Cerca de 12 milhões do grupo étnico vive na Europa e na América Latina em condições socialmente marginais.

Sete especialistas em áreas diversas dos direitos humanos se pronunciaram sobre o Dia Internacional dos Roma – 8 de abril – grupo étnico de 12 milhões de pessoas que vivem na Europa e na América Latina em condições socialmente marginais. “Não devemos aceitar outra geração de garotas e garotos ciganos cujas únicas expectativas são viver na pobreza, discriminação e exclusão e cujos futuros são ditados por estereótipos negativos que comumente ficam sem contestação”.

Eles apelaram para que políticas efetivas do que “está funcionando” sejam implementadas e ampliadas para promover os direitos dos ciganos em todos os países. “Compromisso renovado, ação focada e recursos adequados deveriam ser empregados a resolver os problemas de longa duração, de discriminação e de exclusão enfrentados pelas comunidades ciganas”, disse Rita Izsak, Especialista Independente da ONU sobre Questões de Minoria. Para ela, as práticas positivas incluem “metodologias educacionais, contratação de mediadores ciganos, investimentos nas regiões desfavorecidas onde vivem, iniciativas de contratação para trabalho e recursos voltados para a promoção da cultura e da mídia roma”.

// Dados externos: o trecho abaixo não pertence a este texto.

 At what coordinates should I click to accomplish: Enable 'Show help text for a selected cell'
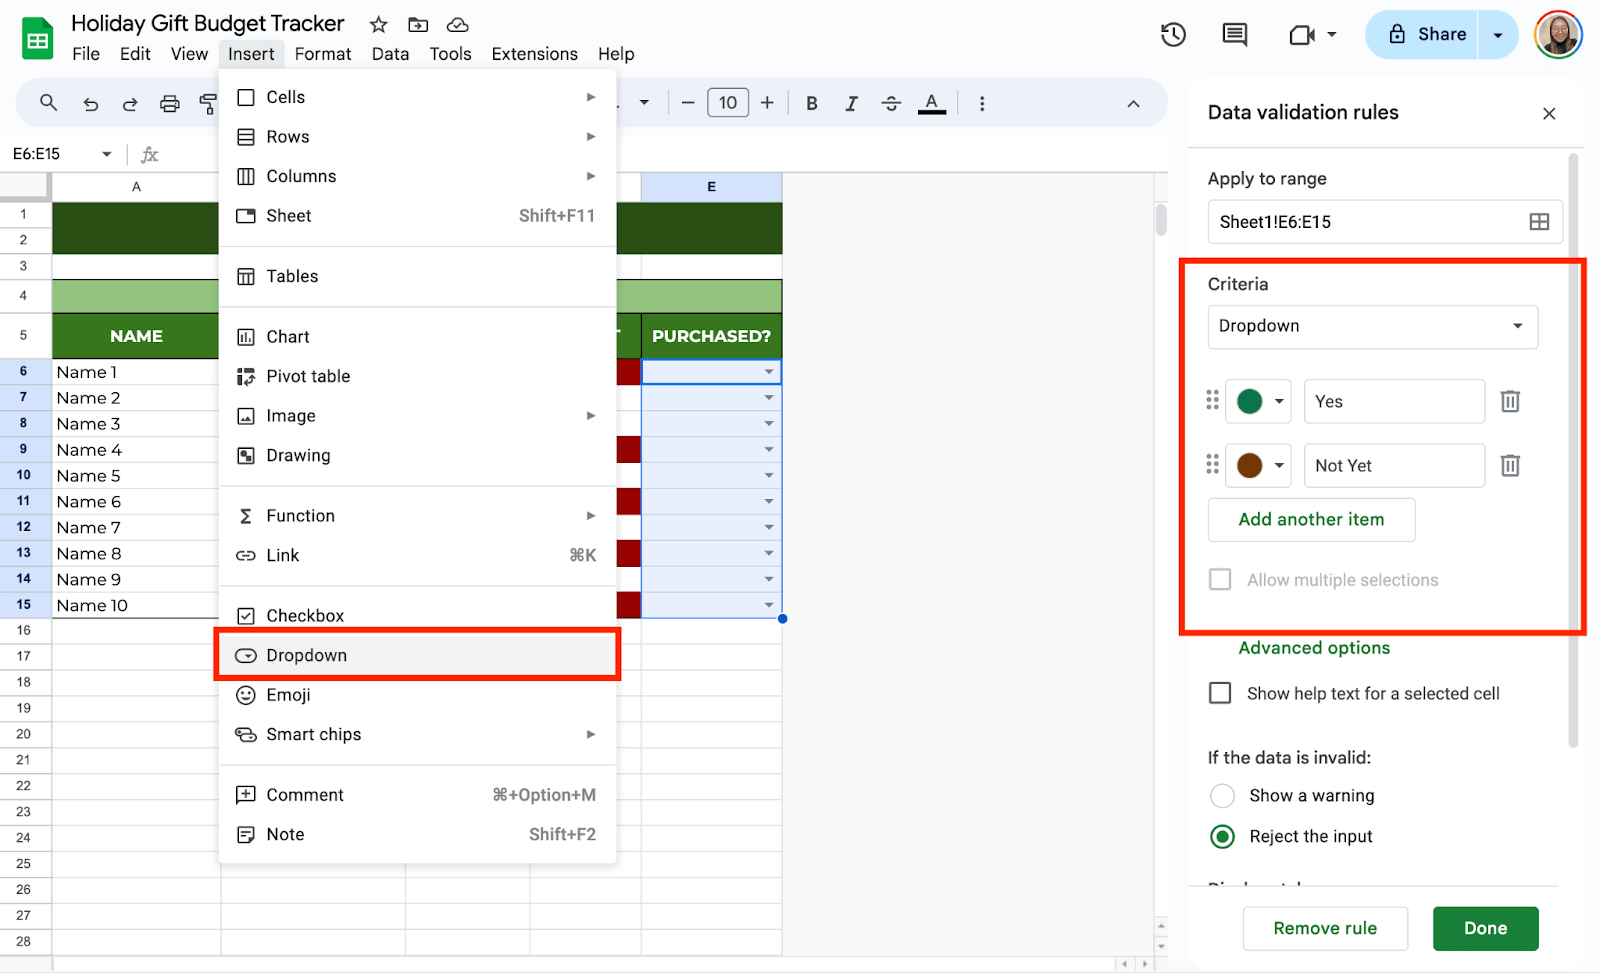1220,693
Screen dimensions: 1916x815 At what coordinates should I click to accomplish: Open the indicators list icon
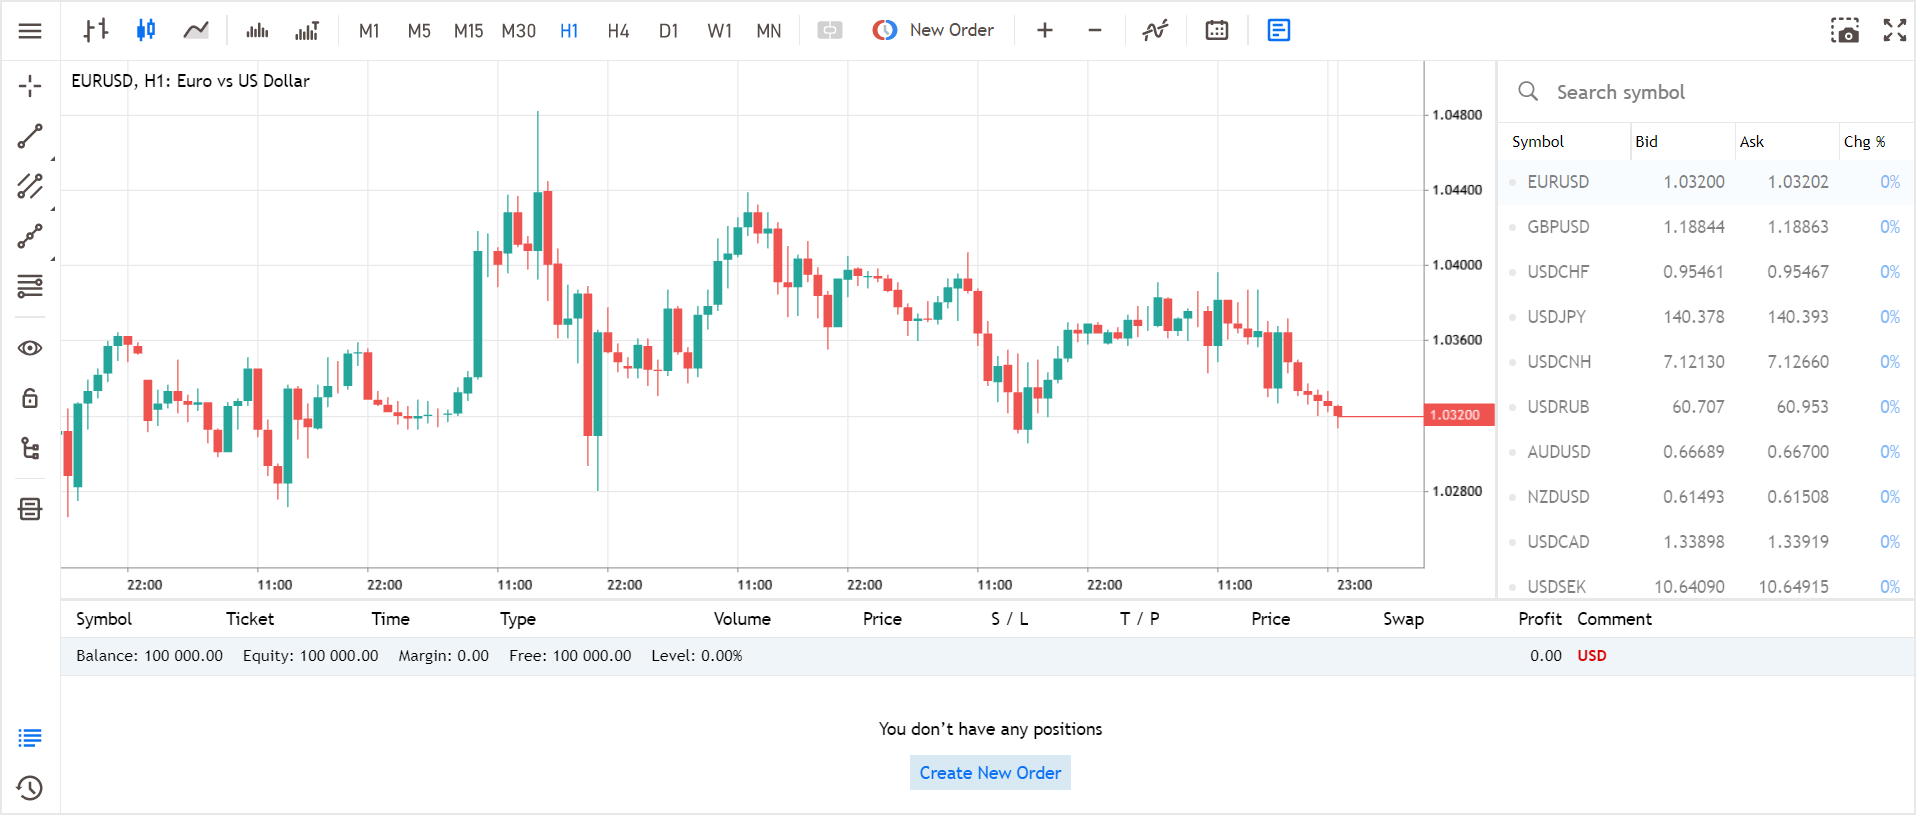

Mutuma Ruteere, Relator Especial sobre Formas Contemporâneas de Racismo disse que “em tempos de crise, os ciganos sofrem o risco de serem os bodes expiatórios para as dificuldades sociais. É importante impedir que as mensagens de ódio se espalhem”. Kishore Singh, Relator Especial sobre educação, disse que a “educação pode quebrar o ciclo de exclusão, embora frequentemente ciganos sejam segregados nas piores escolas”.

O Relator Especial sobre o Direito a Saúde, Anand Grover, disse que “a expectativa de vida para os ciganos é sempre dez anos menor. Em algumas localidades, os mediadores ciganos para saúde vêm trabalhando com sucesso para construir pontes entre as comunidades, autoridades locais e serviços de saúde”. As Relatoras Especiais para pobreza, moradia, água e saneamento, Magdalena Sepúlveda, Raquel Rolnik e Catarina de Albuquerque expressaram preocupação pelas condições de moradia dos ciganos, que frequentemente estão sob a ameaça de despejo e sem acesso a água potável ou saneamento.